In the records below, copy the line that contains "Instruction: Expand the OUTLINE section" and each line after it, word for word, through the last.

** Stored data entries **
= = = = = = =

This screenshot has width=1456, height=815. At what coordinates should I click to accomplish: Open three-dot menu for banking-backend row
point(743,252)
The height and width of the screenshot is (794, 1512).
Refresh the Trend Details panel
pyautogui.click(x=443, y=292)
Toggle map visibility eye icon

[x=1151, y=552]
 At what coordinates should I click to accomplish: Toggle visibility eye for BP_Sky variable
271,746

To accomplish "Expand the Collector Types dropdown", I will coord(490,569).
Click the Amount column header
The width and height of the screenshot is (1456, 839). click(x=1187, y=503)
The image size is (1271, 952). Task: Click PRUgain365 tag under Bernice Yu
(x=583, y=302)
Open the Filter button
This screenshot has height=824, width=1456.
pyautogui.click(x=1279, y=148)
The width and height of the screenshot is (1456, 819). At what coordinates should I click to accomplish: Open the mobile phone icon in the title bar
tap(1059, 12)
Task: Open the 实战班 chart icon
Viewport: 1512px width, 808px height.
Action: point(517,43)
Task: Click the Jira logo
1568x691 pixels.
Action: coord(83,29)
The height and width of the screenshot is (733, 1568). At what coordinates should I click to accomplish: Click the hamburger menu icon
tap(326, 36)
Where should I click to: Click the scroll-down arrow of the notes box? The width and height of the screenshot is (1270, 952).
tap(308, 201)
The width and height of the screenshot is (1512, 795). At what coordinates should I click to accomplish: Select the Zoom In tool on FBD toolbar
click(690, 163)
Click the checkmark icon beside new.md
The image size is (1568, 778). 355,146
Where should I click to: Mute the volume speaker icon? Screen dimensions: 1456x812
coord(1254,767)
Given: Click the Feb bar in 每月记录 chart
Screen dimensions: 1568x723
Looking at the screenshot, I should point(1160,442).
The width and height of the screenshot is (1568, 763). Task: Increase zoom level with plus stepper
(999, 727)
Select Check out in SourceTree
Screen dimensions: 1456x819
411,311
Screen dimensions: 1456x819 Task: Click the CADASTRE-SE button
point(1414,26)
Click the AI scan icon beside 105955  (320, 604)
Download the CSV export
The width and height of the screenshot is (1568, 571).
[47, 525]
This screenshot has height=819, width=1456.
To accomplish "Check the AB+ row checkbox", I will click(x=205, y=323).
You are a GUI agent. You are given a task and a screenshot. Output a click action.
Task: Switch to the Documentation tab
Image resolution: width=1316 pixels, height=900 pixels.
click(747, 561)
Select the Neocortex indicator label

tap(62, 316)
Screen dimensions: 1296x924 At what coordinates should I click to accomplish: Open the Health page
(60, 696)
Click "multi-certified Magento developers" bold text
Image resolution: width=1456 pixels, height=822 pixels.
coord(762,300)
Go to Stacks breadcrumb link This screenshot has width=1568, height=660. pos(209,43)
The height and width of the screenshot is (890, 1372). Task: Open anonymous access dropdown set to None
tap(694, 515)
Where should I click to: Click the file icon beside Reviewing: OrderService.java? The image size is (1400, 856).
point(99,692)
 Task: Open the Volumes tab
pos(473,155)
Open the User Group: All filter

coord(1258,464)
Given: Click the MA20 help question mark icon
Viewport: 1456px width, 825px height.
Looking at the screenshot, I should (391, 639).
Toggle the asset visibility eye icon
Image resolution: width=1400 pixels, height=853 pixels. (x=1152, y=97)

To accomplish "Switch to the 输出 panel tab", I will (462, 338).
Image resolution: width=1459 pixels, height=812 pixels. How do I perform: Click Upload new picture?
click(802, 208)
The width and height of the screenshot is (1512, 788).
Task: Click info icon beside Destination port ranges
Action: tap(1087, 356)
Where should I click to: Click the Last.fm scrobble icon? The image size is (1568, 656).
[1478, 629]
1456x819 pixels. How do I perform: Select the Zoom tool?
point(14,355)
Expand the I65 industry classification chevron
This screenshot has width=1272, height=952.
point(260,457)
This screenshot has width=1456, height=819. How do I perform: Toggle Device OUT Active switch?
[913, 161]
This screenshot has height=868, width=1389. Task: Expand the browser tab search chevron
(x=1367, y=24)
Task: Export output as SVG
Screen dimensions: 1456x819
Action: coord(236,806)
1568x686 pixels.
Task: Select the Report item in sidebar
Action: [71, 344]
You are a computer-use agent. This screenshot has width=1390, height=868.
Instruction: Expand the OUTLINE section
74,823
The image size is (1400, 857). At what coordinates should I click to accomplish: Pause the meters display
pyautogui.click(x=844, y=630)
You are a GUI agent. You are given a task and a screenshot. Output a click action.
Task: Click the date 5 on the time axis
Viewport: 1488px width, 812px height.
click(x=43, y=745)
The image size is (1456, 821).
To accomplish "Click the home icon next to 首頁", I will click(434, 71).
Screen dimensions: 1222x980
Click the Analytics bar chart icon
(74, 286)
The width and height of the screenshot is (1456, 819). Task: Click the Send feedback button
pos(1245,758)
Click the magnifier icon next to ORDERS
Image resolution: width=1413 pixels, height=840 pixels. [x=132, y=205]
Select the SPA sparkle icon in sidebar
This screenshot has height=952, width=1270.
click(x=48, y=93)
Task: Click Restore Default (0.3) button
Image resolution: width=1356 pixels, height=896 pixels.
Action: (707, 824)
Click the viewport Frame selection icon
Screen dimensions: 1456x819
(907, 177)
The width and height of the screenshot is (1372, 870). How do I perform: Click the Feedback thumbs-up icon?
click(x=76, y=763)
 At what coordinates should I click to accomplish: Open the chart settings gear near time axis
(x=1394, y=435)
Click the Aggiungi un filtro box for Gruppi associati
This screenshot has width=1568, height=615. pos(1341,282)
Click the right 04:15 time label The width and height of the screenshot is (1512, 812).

= = = = = = =

** REPLY TO THE EXERCISE **
Instruction: Expand the OUTLINE section
74,823
The image size is (1400, 857). At what coordinates should I click to accomplish: Pause the meters display
pyautogui.click(x=844, y=630)
You are a GUI agent. You are given a task and a screenshot. Output a click action.
Task: Click the date 5 on the time axis
Viewport: 1488px width, 812px height.
click(x=43, y=745)
The image size is (1456, 821).
To accomplish "Click the home icon next to 首頁", I will click(434, 71).
Screen dimensions: 1222x980
Click the Analytics bar chart icon
(74, 286)
The width and height of the screenshot is (1456, 819). Task: Click the Send feedback button
pos(1245,758)
Click the magnifier icon next to ORDERS
Image resolution: width=1413 pixels, height=840 pixels. [x=132, y=205]
Select the SPA sparkle icon in sidebar
This screenshot has height=952, width=1270.
click(x=48, y=93)
Task: Click Restore Default (0.3) button
Image resolution: width=1356 pixels, height=896 pixels.
Action: (707, 824)
Click the viewport Frame selection icon
Screen dimensions: 1456x819
(907, 177)
The width and height of the screenshot is (1372, 870). How do I perform: Click the Feedback thumbs-up icon?
click(x=76, y=763)
 At what coordinates should I click to accomplish: Open the chart settings gear near time axis
(x=1394, y=435)
Click the Aggiungi un filtro box for Gruppi associati
This screenshot has width=1568, height=615. pos(1341,282)
Click the right 04:15 time label The width and height of the screenshot is (1512, 812).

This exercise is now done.